> _Compito 1_
Nel brano su Luciano Salce e la Corazzata Potëmkin, per quale motivo Salce si rifiutò di dirigere altri film su Fantozzi dopo i primi due?
> _Compito 2_
Stabilisci se ciascuna affermazione concorda con il brano su Luciano Salce e la Corazzata Potëmkin, rispondendo sì o no e citando le parole decisive del brano. (a) L'ex-compagno di studi ha assegnato al film quattro stellette su cinque. (b) Salce ha inserito nel suo film le immagini originali del film di Ejzenstejn. (c) Nel film fittizio la vecchia con gli occhiali rotti è interpretata da Anna Mazzamauro.
> _Compito 3_
Prolunga il brano su Luciano Salce e la Corazzata Potëmkin, riprendendo dopo la sua ultima frase.

Recentemente, un ex-compagno di studi e amico, pubblicava su Facebook un post in cui affermava di avere finalmente visto questo film, elogiandone la bellezza e conferendogli il voto di quattro stellette su cinque. E anche lui, al pari mio e di innumerevoli altri italiani, non deve ringraziare nè studi universitari di Estetica Cinematografica, nè tantomeno qualche circolo giovanile culturale di estrema sinistra (in cui di Ejzenstein ormai non si conosce più neanche il nome) per la conoscenza di questo film: il merito è tutto di Luciano Salce, l’uomo che ha diretto i primi due film su Fantozzi, rifiutandosi di andare oltre per non finire in una spirale come quella di Maciste. L’uomo e il grande regista che, non potendo usare le immagini originali del film di Ejzenstejn, ha rigirato le stesse scene anticandole, mutando anche nomi e titoli. Villaggio grida: <<La Corazzata Potiomkin è una cagata pazzesca>> e si prende novantadue minuti di applausi da parte di un popolo che trova noioso il cinema d’essai. Ma, in un angolo, Salce ridacchia e ricostruisce la stessa struttura della Corazzata, aggiornandola: il popolo, ovvero i colleghi, prende le parti del ragioniere e si unisce alla rivolta, almeno fino all’arrivo dei cosacchi, cioè la dirigenza della megaditta. Ecco perché Salce se la ride: perché ha creato un parallelo con le vicende della Potëmkin che di sicuro è sfuggito a chi non ha mai visto il film. Chi non conosce l’originale si perde anche l’esperienza deliziosa che è il continuo confronto tra le scene del film russo e quelle del film fittizio che gli impiegati interpretano per punizione tutti i sabato pomeriggio. Non manca nulla: dall’occhio della madre alla carrozzella con il povero bambino, dalla vecchia (il fantastico Gigi Reder) con gli occhiali rotti da una sciabolata agli stivali dei soldati, fino al giovinetto che muore calpestato. L’estenuante caduta di Anna Mazzamauro, madre colpita a morte cui sfugge la carrozzella, non è un gigionismo, ma la citazione di certe scene che Ejzenstejn ripeteva due volte nel film per enfatizzarne la drammaticità. Non riesco a immaginare quanto si sarà divertito Salce a filmare questi momenti, ma una cosa è certa: almeno il doppio di quanto fanno coloro che non conoscono l’originale e ridono di fronte a questa scena, godendo solo dei travestimenti, delle umiliazioni subite dai protagonisti e dai capitomboli del povero ragionier Ugo, camuffato da lattante.

> _Estratto dati_
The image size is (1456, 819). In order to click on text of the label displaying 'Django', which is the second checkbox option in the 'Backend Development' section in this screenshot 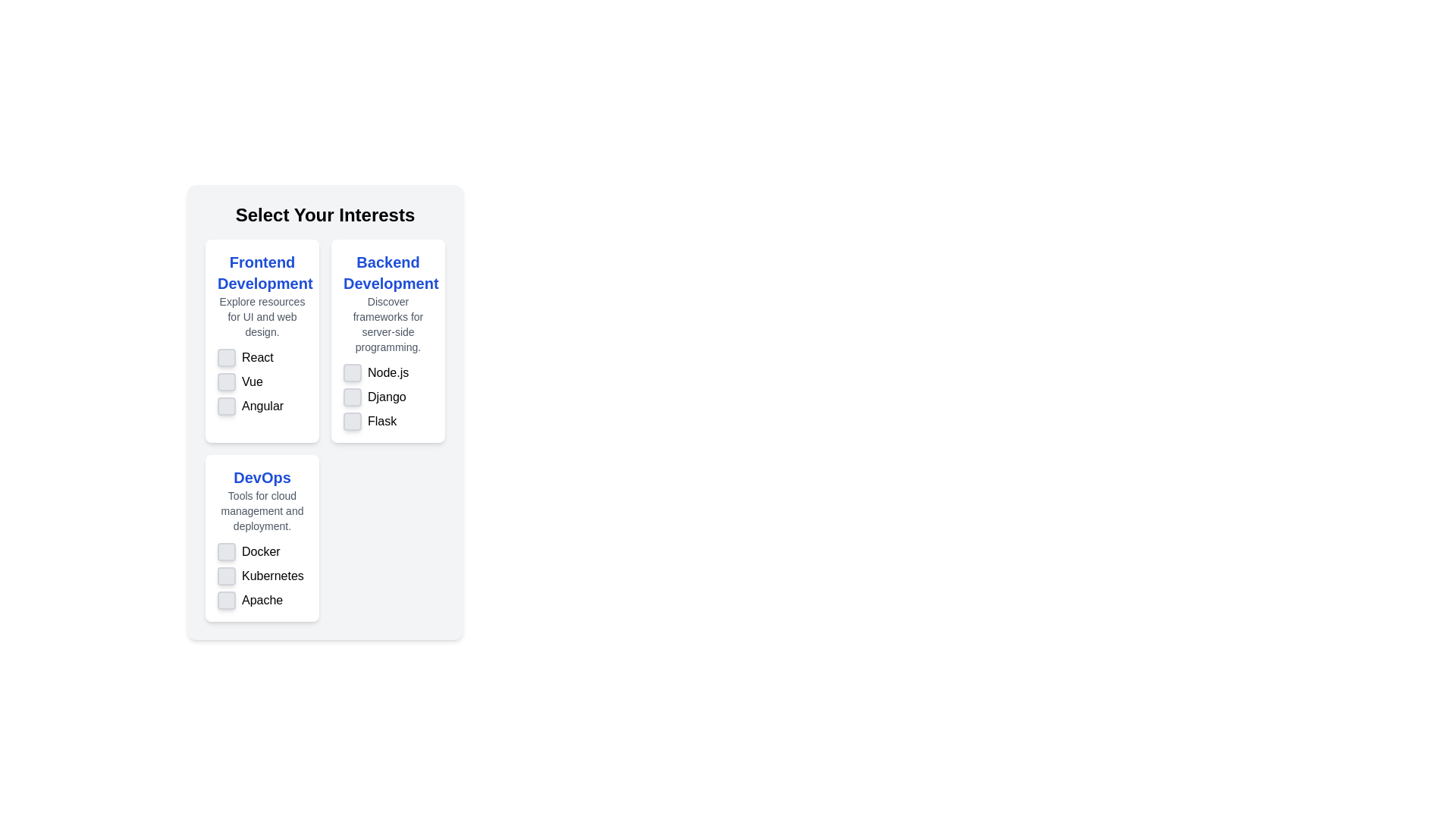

...

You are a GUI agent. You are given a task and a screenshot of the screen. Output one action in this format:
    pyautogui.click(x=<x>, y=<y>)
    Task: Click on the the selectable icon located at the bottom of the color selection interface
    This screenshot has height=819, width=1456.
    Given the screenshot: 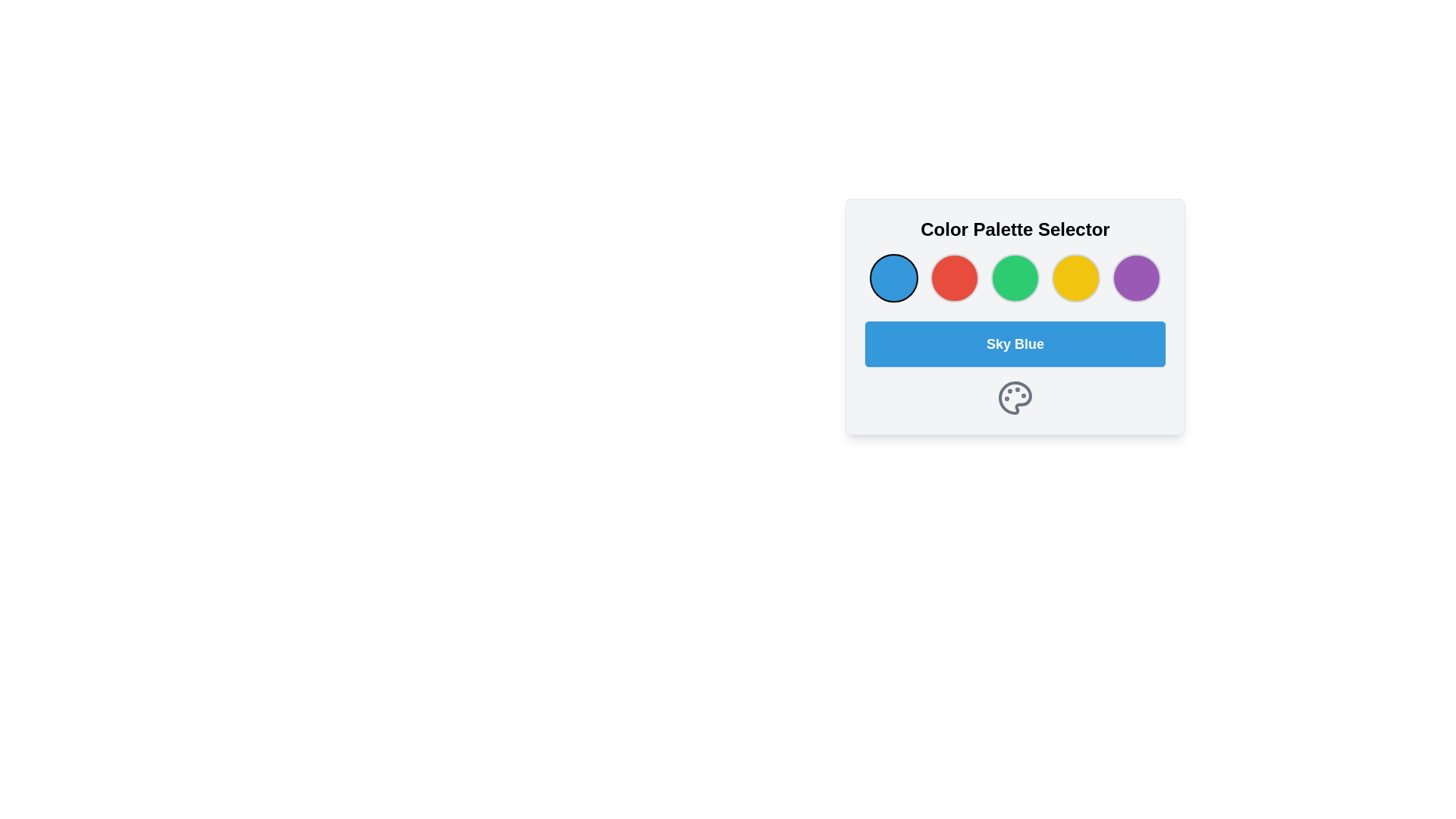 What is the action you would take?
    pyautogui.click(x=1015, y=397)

---

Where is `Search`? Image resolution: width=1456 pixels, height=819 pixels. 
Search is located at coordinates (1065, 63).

> _Risposta attesa 1_
Per non finire in una spirale come quella di Maciste.

> _Risposta attesa 2_
(a) Sì: «conferendogli il voto di quattro stellette su cinque».
(b) No: «non potendo usare le immagini originali del film di Ejzenstejn, ha rigirato le stesse scene».
(c) No: «dalla vecchia (il fantastico Gigi Reder) con gli occhiali rotti».

> _Risposta attesa 3_
E così, in questa mattinata domenicale, a due giorni dalla mia prossima presentazione (Punto Zero di Sarafian sarà proiettato martedi alle 21:15), mi ritrovo a essere combattuto e a non sapere se far vedere, a tradimento e senza dire niente a nessuno, La corazzata Potëmkin. Scommetto che per molti autentici rivoluzionari sarebbe la prima volta.